Records from a dataset:
• • •

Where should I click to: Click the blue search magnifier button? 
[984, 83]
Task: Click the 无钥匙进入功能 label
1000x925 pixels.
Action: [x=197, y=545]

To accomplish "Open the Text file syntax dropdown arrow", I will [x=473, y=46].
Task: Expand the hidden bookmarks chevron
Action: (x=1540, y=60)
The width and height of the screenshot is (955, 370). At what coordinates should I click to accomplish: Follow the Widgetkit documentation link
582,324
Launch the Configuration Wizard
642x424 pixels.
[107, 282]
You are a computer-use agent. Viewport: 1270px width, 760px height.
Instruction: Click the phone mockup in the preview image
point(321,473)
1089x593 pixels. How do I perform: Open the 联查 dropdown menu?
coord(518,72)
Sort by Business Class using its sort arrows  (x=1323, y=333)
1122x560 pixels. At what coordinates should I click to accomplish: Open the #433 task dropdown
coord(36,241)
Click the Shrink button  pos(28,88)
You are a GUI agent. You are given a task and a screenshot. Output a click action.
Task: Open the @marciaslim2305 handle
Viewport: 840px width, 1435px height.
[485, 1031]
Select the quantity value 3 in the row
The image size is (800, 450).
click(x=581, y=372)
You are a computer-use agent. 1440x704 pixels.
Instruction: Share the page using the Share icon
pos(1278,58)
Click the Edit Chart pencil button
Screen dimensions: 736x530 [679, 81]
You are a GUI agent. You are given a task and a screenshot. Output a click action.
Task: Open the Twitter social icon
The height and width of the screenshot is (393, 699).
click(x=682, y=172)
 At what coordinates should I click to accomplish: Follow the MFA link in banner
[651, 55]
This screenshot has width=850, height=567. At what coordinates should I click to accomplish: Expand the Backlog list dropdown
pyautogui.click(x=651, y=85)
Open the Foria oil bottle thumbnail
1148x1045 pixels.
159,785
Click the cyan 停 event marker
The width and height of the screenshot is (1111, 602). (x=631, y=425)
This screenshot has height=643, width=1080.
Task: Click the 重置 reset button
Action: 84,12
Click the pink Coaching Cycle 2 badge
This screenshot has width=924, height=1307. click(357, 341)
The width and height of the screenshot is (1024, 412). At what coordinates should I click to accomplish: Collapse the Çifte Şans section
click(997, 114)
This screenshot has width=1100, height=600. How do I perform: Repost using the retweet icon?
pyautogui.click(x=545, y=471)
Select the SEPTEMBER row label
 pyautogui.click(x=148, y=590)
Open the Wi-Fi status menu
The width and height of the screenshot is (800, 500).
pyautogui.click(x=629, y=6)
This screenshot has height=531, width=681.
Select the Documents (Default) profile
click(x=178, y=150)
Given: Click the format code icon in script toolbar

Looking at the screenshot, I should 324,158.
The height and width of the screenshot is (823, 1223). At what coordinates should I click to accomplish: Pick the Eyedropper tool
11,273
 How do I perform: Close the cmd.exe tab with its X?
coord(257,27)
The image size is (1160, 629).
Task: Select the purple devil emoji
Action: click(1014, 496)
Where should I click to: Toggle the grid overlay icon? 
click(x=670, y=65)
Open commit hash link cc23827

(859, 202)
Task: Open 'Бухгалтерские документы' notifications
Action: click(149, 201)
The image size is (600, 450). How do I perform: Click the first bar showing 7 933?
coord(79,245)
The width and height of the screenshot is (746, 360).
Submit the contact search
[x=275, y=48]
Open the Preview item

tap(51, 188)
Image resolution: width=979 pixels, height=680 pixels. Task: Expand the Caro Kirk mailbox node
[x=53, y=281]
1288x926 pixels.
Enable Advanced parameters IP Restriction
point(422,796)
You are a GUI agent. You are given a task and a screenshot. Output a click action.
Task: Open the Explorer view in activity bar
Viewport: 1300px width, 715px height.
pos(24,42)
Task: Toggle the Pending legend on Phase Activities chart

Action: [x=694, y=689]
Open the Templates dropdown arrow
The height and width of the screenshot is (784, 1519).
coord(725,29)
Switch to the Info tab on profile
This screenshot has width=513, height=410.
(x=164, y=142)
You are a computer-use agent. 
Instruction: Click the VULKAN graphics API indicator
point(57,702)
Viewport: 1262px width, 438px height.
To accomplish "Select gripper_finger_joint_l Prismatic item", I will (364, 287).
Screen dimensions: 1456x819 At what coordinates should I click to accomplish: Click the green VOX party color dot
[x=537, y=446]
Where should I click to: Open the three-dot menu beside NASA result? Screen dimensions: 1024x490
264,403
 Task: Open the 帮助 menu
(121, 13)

• • •

▸ **WHAT NEEDS TO BE DONE**
Your answer should be the lines above, from the line containing "Task: Open the @marciaslim2305 handle" up to and including the line containing "Task: Open the Twitter social icon", reproduced exactly and with nothing else.

▸ **ANSWER FOR THE TASK**
Task: Open the @marciaslim2305 handle
Viewport: 840px width, 1435px height.
[485, 1031]
Select the quantity value 3 in the row
The image size is (800, 450).
click(x=581, y=372)
You are a computer-use agent. 1440x704 pixels.
Instruction: Share the page using the Share icon
pos(1278,58)
Click the Edit Chart pencil button
Screen dimensions: 736x530 [679, 81]
You are a GUI agent. You are given a task and a screenshot. Output a click action.
Task: Open the Twitter social icon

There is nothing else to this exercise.